GIVEN INSTRUCTION
In the forum thread below about the bikes people ride, copy word for word the passage that opens with the words containing "agreed, those are" and closes with "floor in Canada!".

DOCUMENT SECTION
# What's everyone riding?



## ezrida (Aug 20, 2011)

:thumbsup:I have been reading on some of the forum, and they all seemed to have a thread (sticky) for people to post their own ride except here. So why not start one? So here it is. Doesn't matter what you ride, as long as you're riding. Thanks for playing.:thumbsup:


----------



## Comer (Jan 13, 2009)

2010 Giant Defy Advanced 0 and a 2012 Giant XTC 0 29er.


----------



## ezrida (Aug 20, 2011)

Pics please!!


----------



## peterk (Jun 28, 2008)

http://forums.roadbikereview.com/giant/giant-bike-pic-thread-211150.html


----------



## LMWEL (Jan 5, 2010)

peterk said:


> http://forums.roadbikereview.com/giant/giant-bike-pic-thread-211150.html


No one has posted in that thread since 2010 so I don't mind posting another pic of my bike 

2009 Defy 2. New Mavic Cosmic Elites


----------



## roadrashxx (Nov 24, 2005)

LMWEL said:


> No one has posted in that thread since 2010 so I don't mind posting another pic of my bike
> 
> 2009 Defy 2. New Mavic Cosmic Elites


There's been heaps of posts recently.

Cosmic Elites look great on your bike, btw.

OT: 
2010 TCR Advanced SL
Dura-Ace 7800 drivetrain
Dura-Ace 7900 C24 wheels
FSA K-Wing compact bar and OS-99 stem.


----------



## ezrida (Aug 20, 2011)

agreed, those are sweet wheels!


----------



## Carbon_NiHM (Sep 4, 2011)

I just got off my 26" spesh hardtail to a

2012 TCR Composite 1 first one off the floor in Canada!


----------



## calaris (May 4, 2010)

I started with a 2009 Giant TCR Alliance 1 and ended up with my pride and joy, a 2010 Giant TCR Advanced SL 3. I'd post a picture of it, but I need to hit my 10th post prior to picture posting on the forum...


----------



## bigel (Sep 14, 2011)

I'm thinking about getting a Ridley Orion with Shimano 105 Groupset.


----------



## rick222 (May 29, 2005)

2010 Advanced TCR SL


----------



## ezrida (Aug 20, 2011)

sweet bike, how do you like the cosmics?


----------



## rick222 (May 29, 2005)

ezrida said:


> sweet bike, how do you like the cosmics?


Excellent on the flats, not the best climbers though


----------

INFORMATION GIVEN
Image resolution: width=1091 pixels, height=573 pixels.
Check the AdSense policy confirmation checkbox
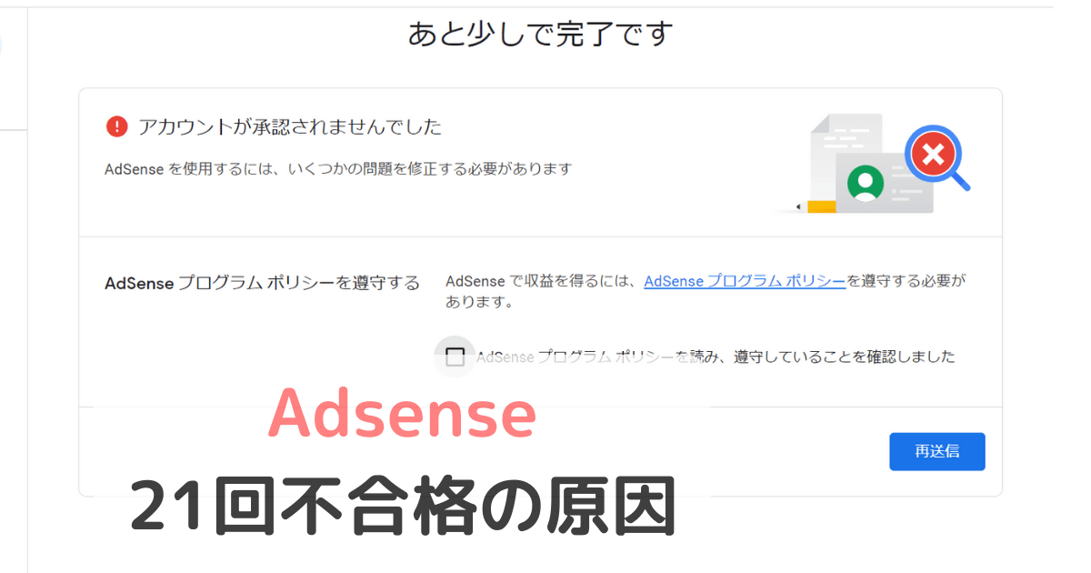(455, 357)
---
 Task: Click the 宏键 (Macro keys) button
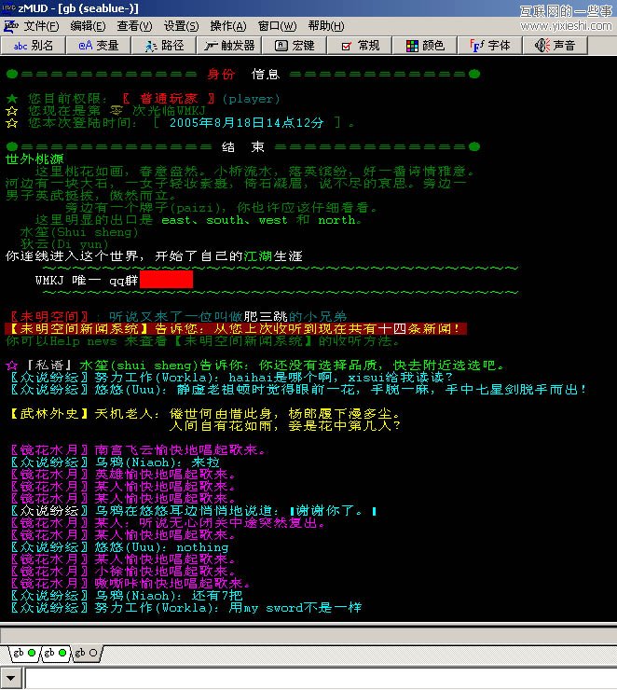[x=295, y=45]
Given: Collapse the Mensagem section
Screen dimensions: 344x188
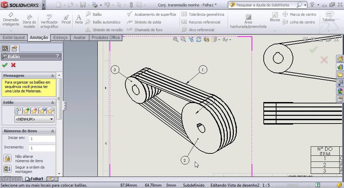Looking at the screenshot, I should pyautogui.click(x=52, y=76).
==
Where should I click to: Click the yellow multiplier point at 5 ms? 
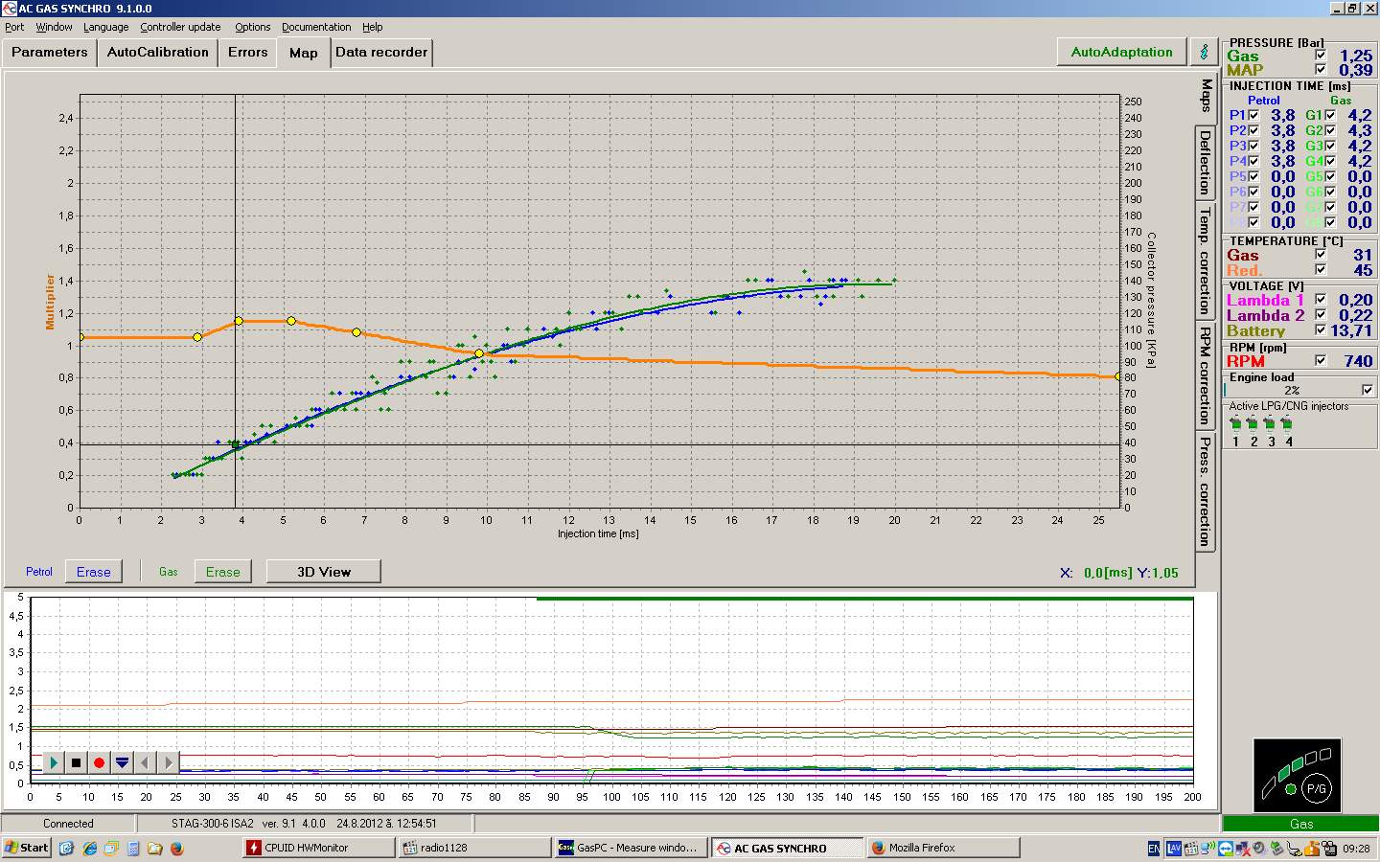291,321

RESPONSE TO THIS TASK
agreed, those are sweet wheels!


----------



## Carbon_NiHM (Sep 4, 2011)

I just got off my 26" spesh hardtail to a

2012 TCR Composite 1 first one off the floor in Canada!